#### TASK INSTRUCTIONS:
From the data below, return the exact lines starting at the line containing "Toggle picture-in-picture mode" and ending at the line containing "Task: Click the red bar under nsv4529818", both included, and nothing else.
───── RECORDED INFORMATION
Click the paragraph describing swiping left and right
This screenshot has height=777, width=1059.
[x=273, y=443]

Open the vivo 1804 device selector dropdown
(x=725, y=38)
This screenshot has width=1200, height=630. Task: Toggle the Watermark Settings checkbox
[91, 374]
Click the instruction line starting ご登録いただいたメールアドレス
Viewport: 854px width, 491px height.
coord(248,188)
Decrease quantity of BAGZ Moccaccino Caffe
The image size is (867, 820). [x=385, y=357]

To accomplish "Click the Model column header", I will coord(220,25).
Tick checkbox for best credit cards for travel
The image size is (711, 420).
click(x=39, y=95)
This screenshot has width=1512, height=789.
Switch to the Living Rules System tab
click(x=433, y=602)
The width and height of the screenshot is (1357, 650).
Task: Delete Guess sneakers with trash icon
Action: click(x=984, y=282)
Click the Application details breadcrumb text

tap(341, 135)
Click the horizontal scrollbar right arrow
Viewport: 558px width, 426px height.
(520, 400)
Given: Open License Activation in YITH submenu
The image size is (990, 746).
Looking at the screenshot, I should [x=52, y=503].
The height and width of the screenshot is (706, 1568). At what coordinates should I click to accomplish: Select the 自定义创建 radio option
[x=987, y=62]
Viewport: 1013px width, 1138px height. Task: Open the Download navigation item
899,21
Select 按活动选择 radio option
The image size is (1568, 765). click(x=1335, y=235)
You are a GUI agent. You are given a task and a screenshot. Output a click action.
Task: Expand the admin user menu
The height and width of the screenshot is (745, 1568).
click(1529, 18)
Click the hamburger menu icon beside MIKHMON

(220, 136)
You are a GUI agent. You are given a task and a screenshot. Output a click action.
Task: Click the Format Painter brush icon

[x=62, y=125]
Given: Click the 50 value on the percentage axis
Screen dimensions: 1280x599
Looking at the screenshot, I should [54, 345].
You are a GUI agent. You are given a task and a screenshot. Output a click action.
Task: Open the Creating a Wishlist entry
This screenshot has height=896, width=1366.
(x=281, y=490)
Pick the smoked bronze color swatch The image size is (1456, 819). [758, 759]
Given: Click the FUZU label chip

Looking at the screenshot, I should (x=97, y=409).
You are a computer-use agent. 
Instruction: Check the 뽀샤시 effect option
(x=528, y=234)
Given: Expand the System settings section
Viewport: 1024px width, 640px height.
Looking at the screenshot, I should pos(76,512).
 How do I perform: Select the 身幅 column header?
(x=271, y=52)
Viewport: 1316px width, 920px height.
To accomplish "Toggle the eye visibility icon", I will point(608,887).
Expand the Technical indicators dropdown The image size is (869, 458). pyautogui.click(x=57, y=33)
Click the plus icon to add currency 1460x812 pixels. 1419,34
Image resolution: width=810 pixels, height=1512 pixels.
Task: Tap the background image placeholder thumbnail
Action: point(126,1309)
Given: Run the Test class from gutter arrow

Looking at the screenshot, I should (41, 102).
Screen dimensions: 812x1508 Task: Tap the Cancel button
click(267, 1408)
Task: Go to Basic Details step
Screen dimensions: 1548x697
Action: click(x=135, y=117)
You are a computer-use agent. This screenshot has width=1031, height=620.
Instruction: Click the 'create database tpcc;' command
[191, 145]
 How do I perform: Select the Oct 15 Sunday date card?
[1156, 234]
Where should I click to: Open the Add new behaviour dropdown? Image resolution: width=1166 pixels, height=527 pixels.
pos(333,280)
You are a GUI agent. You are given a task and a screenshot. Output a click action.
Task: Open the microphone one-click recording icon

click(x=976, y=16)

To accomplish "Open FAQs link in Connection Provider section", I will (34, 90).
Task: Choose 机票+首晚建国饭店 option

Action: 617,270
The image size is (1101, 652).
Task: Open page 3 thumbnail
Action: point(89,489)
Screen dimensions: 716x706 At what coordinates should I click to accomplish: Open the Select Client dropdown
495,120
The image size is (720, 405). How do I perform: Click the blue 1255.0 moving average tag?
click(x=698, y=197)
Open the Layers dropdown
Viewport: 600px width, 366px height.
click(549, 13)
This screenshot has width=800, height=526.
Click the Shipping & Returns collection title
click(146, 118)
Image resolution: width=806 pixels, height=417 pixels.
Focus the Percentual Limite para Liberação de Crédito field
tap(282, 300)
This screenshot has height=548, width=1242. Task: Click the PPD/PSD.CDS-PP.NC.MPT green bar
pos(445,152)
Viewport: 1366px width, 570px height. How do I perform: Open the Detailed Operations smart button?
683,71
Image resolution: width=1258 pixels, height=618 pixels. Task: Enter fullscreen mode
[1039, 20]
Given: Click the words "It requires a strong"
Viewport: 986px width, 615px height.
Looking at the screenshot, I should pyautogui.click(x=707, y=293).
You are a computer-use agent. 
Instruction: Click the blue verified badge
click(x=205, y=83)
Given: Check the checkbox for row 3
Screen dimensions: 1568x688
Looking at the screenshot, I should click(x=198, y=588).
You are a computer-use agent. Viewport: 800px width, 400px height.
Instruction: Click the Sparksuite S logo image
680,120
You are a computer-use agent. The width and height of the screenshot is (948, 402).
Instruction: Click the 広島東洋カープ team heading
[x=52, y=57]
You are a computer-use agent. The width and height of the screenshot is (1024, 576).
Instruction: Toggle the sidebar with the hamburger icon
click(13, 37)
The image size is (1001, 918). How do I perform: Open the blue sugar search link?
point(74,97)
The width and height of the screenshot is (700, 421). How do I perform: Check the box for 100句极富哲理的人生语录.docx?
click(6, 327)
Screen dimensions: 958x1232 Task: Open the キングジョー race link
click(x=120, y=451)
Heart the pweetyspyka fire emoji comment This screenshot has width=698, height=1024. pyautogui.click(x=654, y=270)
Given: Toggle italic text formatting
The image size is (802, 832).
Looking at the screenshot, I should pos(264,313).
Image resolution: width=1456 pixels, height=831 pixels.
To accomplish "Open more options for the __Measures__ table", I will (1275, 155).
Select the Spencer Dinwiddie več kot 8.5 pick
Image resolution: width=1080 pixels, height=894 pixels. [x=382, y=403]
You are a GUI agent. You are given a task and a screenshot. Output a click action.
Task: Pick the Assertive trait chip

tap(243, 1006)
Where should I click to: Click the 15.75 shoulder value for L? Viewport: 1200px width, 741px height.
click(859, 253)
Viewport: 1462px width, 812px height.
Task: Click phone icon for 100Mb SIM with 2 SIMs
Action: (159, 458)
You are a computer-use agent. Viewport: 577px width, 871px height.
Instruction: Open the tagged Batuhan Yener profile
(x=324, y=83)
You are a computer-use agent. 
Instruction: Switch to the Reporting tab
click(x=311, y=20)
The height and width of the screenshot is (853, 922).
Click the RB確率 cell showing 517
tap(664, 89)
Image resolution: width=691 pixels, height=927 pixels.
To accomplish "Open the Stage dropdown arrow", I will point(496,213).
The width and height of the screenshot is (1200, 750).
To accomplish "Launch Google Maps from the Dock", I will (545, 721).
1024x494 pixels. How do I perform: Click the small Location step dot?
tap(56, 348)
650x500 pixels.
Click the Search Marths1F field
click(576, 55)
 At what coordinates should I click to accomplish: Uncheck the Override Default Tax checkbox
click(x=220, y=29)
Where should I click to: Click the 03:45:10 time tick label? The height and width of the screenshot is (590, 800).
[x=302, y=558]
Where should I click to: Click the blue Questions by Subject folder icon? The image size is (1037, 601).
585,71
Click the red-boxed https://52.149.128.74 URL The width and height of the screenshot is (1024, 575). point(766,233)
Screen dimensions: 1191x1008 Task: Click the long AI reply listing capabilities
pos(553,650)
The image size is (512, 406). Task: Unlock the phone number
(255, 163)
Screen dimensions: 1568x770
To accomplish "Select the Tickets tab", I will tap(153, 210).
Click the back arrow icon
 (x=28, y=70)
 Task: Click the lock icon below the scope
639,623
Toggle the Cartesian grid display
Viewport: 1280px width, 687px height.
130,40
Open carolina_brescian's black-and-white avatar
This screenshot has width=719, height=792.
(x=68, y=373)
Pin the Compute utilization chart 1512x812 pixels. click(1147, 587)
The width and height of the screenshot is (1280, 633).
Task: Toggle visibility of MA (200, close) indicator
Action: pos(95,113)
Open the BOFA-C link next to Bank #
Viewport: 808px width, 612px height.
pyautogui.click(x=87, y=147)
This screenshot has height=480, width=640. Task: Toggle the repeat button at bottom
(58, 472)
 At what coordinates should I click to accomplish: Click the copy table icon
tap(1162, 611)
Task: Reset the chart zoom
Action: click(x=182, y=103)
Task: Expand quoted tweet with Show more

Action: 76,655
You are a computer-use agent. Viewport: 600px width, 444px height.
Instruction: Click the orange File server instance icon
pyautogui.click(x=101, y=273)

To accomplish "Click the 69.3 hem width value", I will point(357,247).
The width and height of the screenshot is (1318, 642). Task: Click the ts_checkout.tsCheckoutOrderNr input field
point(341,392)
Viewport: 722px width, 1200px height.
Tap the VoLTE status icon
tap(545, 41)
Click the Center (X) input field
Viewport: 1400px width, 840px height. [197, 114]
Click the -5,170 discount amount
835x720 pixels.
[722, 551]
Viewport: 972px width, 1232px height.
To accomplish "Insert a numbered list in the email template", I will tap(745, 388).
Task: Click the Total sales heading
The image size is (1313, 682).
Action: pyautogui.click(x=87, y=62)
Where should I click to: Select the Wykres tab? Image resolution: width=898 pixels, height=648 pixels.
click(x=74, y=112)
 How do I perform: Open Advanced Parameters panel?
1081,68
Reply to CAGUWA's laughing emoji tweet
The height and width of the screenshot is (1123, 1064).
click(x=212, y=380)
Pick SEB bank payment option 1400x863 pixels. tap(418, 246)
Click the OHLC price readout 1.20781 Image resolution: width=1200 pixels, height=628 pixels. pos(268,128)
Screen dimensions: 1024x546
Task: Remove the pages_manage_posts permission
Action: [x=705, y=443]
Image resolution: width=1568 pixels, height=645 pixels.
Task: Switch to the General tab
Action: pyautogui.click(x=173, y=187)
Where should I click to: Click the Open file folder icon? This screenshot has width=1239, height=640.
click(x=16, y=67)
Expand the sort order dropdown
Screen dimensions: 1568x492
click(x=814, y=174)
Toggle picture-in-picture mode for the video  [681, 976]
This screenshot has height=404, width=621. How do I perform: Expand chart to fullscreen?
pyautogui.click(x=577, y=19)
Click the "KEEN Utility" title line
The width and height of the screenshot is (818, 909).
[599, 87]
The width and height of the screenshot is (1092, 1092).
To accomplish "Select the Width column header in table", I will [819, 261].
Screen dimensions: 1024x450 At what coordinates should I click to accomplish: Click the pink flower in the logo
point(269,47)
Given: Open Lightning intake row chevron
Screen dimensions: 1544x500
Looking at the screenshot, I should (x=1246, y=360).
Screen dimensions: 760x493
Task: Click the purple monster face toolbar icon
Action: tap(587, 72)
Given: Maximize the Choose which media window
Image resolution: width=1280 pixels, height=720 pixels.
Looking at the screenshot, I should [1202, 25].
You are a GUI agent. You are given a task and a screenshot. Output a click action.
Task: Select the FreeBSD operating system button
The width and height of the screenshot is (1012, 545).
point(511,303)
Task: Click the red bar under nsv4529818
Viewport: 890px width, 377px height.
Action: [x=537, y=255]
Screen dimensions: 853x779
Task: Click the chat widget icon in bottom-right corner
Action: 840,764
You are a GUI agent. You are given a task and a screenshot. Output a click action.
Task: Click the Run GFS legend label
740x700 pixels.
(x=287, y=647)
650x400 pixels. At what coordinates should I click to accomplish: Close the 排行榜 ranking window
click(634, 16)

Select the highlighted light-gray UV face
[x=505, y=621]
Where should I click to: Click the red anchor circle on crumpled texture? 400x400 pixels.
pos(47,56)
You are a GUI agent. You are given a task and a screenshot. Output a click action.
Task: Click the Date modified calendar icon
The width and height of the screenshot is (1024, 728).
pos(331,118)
──────────
#### SOLUTION TO THE PROBLEM:
Toggle picture-in-picture mode for the video  [681, 976]
This screenshot has height=404, width=621. How do I perform: Expand chart to fullscreen?
pyautogui.click(x=577, y=19)
Click the "KEEN Utility" title line
The width and height of the screenshot is (818, 909).
[599, 87]
The width and height of the screenshot is (1092, 1092).
To accomplish "Select the Width column header in table", I will [819, 261].
Screen dimensions: 1024x450 At what coordinates should I click to accomplish: Click the pink flower in the logo
point(269,47)
Given: Open Lightning intake row chevron
Screen dimensions: 1544x500
Looking at the screenshot, I should (x=1246, y=360).
Screen dimensions: 760x493
Task: Click the purple monster face toolbar icon
Action: tap(587, 72)
Given: Maximize the Choose which media window
Image resolution: width=1280 pixels, height=720 pixels.
Looking at the screenshot, I should [1202, 25].
You are a GUI agent. You are given a task and a screenshot. Output a click action.
Task: Select the FreeBSD operating system button
The width and height of the screenshot is (1012, 545).
point(511,303)
Task: Click the red bar under nsv4529818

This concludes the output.